Review One: Beyond Machiavelli: Tools for Coping with ConflictRoger Fisher, Elizabeth Kopelman, Andrea Kupfer SchneiderPenguin Books (1994)In lieu of personal rehydrating liquids this book accompanied me back and forth across the Pacific and the North American continent twice withering my attempts to complete a reading of it. Early on I am forced to conceed that the precepts written of in the form and shape of this rare glimpse at the mindsets of those engaged in the goings on of the seeming twilight of backroom negotations and strategic compromises (or lack thereof) present in the amalgam of globally unresolved, perpetually reframing crises contextualized in this book leads me to suspect that the formula on concrete resolutions is still not fully realized or that fully too few people have read or completed reading it. So I am not the only one.
If one gave such conceptual tools to apes perhaps they might swing about forcefully, perhaps even vocally lauding its contents, and after successive fumblings or half-hearted attempts they might even strike a few bunches of grapes into some localized hollow stump and thus begin the fermentation process to produce a wine of palatable universal taste.
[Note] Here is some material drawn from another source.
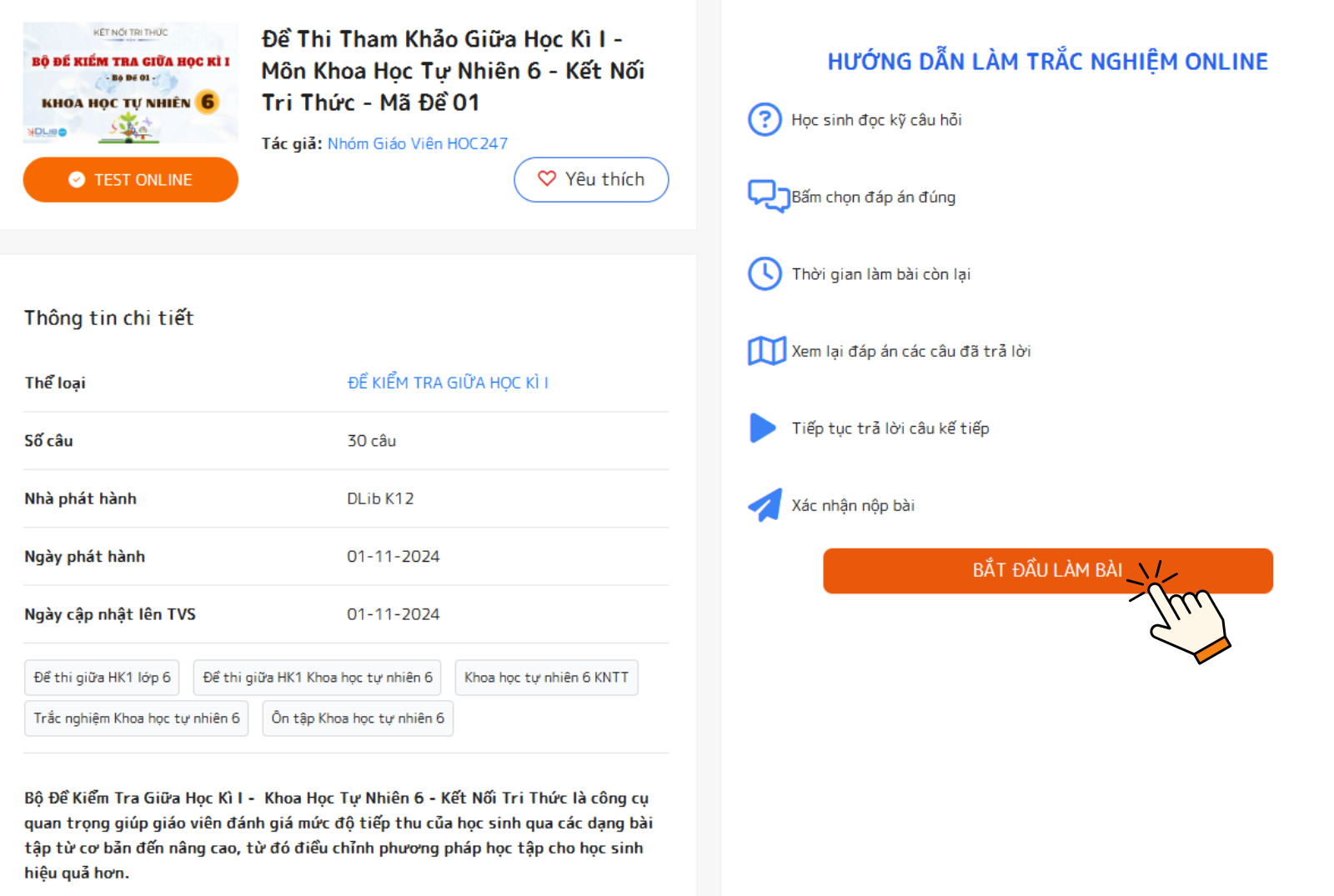Viewport: 1334px width, 896px height.
Task: Open author link Nhóm Giáo Viên HOC247
Action: (x=417, y=143)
So too it seems the application of these tools to conflict resolution be it in the sphere of international trade or even political intrigue. The question must be answered as it rarely is in this book, "Who or what is this Machiavelli we should seek to exceed or outdo under a contemporary framework of conflict?"
A deep description of this character is not here required as the purpose of his relationship to "Beyond Machiavelli" is just as cunningly vague. Machiavelli is the perpetual shadow of reputation versus the concreteness of actions ascribed to individuals, where the mere depiction of abuse of authority or knowledge to the benefit of backroom advantages distills an aversion to respectful dialogue between two negotiating entities to the rightful inclusion or exclusion of said reputational shadow or shadows. That figures of popular political authority attempt only to maintain some semblance of impartiality real or imagined to impart an ability to represent and enact accordances, agreements, contractual arrangments, and subsequent amendments with the interests not only of nepotistic totalitarians, but with a flavour of the greater portion or thus majority of parties concerned. This beyondness is uniquely the timeless maneuvering of competitors in the realms of business and government. Fisher et al appear to seek to define the tools as the ultimate advantages to resolution rather and not the skillfulness of the tool bearers then themselves? As one may read, even a poor tool can be made great by a skilled artisan. However at what point do the ascribed tools then become outmoded, outdated, or even in beyondness refashioned or redefined to the reach or capacity of the common man to envision, grapple upon and then utilize effectively?
These may be described as the aims of this book, namely, to set about the scales and measures of accomplishing compromise solutions among fairly resolute competitors engaged in zero sum game eventual outcomes. However there is a bitterness to the reader to realize that the pains and jostling of carrying such tools into seeming battle itself mirrors the trends and trackings and even the perpetually unfinished business of retooling endlessly retooling entire swaths of cultural combatants on the global stage. As the lessons encapsulated within this book are only ever bitterly learned there in themselves are the teachings of Machiavelli unfully learned or read widely enough to ascribe the true nature of character to reputation and thus resolution to bitter compromise.